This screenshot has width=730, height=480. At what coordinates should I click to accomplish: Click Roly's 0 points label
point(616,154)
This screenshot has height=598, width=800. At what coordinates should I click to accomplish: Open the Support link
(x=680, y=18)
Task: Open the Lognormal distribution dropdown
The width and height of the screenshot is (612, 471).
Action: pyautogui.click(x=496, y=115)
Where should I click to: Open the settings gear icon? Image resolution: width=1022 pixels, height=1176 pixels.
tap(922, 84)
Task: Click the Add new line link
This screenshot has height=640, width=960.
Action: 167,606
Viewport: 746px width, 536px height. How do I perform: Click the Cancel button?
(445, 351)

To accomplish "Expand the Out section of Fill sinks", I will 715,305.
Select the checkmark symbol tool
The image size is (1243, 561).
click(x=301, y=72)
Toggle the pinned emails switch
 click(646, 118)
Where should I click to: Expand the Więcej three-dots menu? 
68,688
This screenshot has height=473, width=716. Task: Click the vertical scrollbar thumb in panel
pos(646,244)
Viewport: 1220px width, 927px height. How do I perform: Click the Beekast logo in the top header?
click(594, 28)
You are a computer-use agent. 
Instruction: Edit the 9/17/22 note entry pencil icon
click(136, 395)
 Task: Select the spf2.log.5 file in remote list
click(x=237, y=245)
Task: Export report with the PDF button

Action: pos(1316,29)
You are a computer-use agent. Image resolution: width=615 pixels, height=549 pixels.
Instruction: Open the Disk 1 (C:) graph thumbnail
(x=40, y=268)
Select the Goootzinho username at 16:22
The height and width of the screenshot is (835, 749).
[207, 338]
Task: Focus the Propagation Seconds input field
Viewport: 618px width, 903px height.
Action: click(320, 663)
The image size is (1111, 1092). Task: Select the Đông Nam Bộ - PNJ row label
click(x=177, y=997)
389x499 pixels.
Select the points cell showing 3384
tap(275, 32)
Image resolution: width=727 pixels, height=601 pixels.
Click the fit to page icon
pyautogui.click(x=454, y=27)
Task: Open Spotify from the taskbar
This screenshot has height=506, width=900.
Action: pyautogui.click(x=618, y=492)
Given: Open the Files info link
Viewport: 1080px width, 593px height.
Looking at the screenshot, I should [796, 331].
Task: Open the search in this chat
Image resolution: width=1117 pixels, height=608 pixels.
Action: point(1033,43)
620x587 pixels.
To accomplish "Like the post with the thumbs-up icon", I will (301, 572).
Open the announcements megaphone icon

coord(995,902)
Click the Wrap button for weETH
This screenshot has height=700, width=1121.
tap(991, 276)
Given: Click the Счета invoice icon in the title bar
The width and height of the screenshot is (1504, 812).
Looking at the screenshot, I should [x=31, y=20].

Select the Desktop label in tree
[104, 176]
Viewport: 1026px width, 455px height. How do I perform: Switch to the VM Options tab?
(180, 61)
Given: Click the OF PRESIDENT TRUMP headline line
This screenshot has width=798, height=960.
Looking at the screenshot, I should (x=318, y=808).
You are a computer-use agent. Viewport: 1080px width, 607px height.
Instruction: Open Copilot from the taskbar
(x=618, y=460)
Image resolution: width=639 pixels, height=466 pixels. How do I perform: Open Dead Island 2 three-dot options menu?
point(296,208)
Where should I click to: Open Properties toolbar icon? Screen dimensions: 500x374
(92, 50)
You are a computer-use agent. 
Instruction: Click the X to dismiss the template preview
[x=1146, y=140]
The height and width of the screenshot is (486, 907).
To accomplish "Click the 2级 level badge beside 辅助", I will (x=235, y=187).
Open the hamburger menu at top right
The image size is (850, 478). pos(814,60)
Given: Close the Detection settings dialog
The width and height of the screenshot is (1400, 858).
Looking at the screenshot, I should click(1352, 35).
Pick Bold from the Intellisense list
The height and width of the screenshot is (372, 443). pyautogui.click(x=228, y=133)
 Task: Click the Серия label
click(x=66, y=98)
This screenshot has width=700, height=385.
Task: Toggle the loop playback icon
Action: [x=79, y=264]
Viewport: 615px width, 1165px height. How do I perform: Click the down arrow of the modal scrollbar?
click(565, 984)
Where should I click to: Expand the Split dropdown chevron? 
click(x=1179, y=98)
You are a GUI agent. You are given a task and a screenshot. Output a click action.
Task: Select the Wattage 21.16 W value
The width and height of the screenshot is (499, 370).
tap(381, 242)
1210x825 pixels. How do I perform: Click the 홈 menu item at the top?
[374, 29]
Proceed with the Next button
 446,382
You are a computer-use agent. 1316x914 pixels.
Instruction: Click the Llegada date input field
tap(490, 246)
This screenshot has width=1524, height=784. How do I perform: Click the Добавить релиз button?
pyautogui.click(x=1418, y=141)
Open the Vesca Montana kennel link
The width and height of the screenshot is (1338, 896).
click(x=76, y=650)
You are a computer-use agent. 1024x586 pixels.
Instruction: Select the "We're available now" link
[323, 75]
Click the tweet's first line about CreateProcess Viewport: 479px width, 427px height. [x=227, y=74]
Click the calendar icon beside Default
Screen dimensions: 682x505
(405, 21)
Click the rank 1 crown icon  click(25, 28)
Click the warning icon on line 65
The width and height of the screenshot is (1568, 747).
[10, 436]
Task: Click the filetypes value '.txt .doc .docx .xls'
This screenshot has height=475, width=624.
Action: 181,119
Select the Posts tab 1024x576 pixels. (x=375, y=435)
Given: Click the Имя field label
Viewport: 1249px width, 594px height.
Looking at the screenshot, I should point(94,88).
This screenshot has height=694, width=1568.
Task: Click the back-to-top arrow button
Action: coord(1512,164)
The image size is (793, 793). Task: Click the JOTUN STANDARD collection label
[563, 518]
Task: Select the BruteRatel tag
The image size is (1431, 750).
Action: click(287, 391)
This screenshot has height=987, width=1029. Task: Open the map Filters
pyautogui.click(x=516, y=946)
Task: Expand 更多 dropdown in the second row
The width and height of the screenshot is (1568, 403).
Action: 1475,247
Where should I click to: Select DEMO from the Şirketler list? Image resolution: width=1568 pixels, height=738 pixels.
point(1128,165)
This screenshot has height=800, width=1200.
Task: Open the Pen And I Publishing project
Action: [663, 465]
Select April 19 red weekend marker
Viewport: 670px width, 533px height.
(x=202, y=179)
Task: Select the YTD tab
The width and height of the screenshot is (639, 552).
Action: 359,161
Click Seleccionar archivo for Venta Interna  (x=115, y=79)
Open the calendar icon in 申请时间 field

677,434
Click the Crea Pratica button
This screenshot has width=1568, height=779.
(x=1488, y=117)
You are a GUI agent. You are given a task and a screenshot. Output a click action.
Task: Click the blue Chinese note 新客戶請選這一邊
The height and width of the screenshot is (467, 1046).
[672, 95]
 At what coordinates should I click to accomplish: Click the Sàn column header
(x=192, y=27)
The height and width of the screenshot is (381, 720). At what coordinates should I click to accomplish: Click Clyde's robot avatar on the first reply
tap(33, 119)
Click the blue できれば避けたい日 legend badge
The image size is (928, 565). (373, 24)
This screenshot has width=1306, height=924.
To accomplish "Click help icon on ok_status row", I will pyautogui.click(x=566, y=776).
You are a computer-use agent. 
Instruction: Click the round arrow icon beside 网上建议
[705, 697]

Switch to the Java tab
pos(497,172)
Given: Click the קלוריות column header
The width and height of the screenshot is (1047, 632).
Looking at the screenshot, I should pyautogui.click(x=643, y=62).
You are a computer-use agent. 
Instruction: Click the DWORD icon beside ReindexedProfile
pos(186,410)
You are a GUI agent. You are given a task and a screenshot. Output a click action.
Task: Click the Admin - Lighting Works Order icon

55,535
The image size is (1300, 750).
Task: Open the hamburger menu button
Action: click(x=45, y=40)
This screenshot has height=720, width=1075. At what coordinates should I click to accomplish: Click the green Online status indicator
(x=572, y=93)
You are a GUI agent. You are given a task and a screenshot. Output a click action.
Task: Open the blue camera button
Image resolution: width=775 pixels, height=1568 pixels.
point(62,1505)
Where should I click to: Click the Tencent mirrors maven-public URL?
——————————
**What this task involves**. All that should be written out is the stretch of lines above between the one holding "Where should I click to: Expand the Więcej" and the one holding "Image resolution: width=727", inclusive, exactly as given.

**Exercise answer**.
Where should I click to: Expand the Więcej three-dots menu? 
68,688
This screenshot has height=473, width=716. Task: Click the vertical scrollbar thumb in panel
pos(646,244)
Viewport: 1220px width, 927px height. How do I perform: Click the Beekast logo in the top header?
click(594, 28)
You are a computer-use agent. 
Instruction: Edit the 9/17/22 note entry pencil icon
click(136, 395)
 Task: Select the spf2.log.5 file in remote list
click(x=237, y=245)
Task: Export report with the PDF button

Action: pos(1316,29)
You are a computer-use agent. Image resolution: width=615 pixels, height=549 pixels.
Instruction: Open the Disk 1 (C:) graph thumbnail
(x=40, y=268)
Select the Goootzinho username at 16:22
The height and width of the screenshot is (835, 749).
[207, 338]
Task: Focus the Propagation Seconds input field
Viewport: 618px width, 903px height.
Action: click(320, 663)
The image size is (1111, 1092). Task: Select the Đông Nam Bộ - PNJ row label
click(x=177, y=997)
389x499 pixels.
Select the points cell showing 3384
tap(275, 32)
Image resolution: width=727 pixels, height=601 pixels.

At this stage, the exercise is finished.